You ever see Master and Commander with Russell Crowe?
joe rogan
I think I have.
shane gillis
Oh, it's...
Jamie, back me up, dude.
joe rogan
I don't remember it.
jamie vernon
It's got like a...
shane gillis
It's so good.
jamie vernon
It's way more popular now than it was...
joe rogan
Yeah, yeah, yeah.
Oh, I read an article about that.
Why are so many men into Master and Commander?
I thought it was a video game.
shane gillis
What did they say?
Is this guy gay?
unidentified
Uh-uh.
shane gillis
Alright.
joe rogan
I don't read articles.
I read headlines.
That's what I read.
And then I form my own opinions.
Yeah, of course.
There's a study out, bro.
You don't even know about that study.
shane gillis
I hate studies.
joe rogan
It says more men like Master and Commander than like anime.
shane gillis
That's good.
That's a nice thing.
That would be good.
joe rogan
Just kidding with the study.
But it's why they like it.
shane gillis
Master Commander's good.
joe rogan
Is it?
shane gillis
Yeah.
Look at this, dude.
That's fun.
Guys on boats.
Boys on boats, dude.
You get to grab the boys when they're sleeping.
You go, don't tell anyone about this, mate.
joe rogan
How weird is it that they're using a sextant in a cloudy day?
How are they doing that?
Isn't a sextant based off the stars?
Isn't that what it works?
shane gillis
I have no idea.
joe rogan
I don't know what the fuck they did.
Those things those kids are looking through, which this is really wild, that was how they would navigate.

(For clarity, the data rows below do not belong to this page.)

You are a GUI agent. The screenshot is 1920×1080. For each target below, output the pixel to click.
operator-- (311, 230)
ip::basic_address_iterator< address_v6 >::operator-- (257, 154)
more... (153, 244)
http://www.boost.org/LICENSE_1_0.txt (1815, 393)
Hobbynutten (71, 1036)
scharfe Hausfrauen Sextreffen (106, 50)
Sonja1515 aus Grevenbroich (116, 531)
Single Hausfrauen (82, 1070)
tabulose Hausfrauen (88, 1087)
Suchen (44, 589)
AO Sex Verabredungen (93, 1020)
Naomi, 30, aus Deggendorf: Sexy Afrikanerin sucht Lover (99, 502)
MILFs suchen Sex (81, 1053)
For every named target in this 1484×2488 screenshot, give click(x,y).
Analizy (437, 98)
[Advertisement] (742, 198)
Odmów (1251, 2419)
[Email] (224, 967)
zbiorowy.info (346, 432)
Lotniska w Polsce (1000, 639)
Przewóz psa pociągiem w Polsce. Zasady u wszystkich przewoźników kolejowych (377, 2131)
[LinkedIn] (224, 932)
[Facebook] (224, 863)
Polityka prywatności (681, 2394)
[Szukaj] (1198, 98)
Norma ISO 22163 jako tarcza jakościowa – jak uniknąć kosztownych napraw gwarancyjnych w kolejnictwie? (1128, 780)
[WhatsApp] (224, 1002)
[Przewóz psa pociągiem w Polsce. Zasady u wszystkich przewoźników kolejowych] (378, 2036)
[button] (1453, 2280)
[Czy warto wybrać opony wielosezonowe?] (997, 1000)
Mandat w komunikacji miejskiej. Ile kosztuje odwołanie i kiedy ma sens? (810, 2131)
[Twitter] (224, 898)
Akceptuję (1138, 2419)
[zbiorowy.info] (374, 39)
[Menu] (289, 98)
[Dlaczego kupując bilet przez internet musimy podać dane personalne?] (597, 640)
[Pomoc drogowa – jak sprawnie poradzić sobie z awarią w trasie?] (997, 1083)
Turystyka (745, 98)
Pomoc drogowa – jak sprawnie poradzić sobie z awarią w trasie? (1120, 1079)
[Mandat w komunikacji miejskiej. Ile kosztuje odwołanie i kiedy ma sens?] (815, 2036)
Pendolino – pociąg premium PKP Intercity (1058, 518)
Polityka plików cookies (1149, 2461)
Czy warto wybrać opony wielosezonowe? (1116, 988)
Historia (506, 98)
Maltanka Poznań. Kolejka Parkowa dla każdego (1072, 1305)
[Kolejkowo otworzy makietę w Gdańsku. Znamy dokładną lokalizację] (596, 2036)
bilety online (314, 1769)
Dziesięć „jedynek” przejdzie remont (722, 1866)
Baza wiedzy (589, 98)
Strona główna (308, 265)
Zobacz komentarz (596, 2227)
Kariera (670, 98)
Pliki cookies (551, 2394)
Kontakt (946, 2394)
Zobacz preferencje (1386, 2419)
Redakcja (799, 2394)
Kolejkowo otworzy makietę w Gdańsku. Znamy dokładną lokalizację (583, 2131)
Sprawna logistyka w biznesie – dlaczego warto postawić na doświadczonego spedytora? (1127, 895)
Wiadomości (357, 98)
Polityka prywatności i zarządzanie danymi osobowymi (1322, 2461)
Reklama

Imagine the crude tool that they were using to float around in the fucking ocean, and they would do it somehow or another through the stars.
shane gillis
That book, the first thing I ever talked to you about was Cabeza de Vaca.
joe rogan
Yes!
shane gillis
And they were like, the guy they hired to do the navigating, like, fucked up.
Yeah.
Hardcore.
They had no idea.
He had to be like, no, I know where we're going.
joe rogan
How accurate are those sextants?
shane gillis
I think if you're off, especially going from Spain, if you're off, like, a little, you're fucked.
jamie vernon
It looks like we have an updated version now.
joe rogan
Does it have, like, computers on it and shit?
Same thing?
jamie vernon
Better scope, maybe.
joe rogan
It looks dope.
That looks way better.
unidentified
So how does it work? - There's a description.
joe rogan
- The estimation of, okay.
A sextant is a doubly reflecting navigation instrument that measures the angular distance between two visible objects.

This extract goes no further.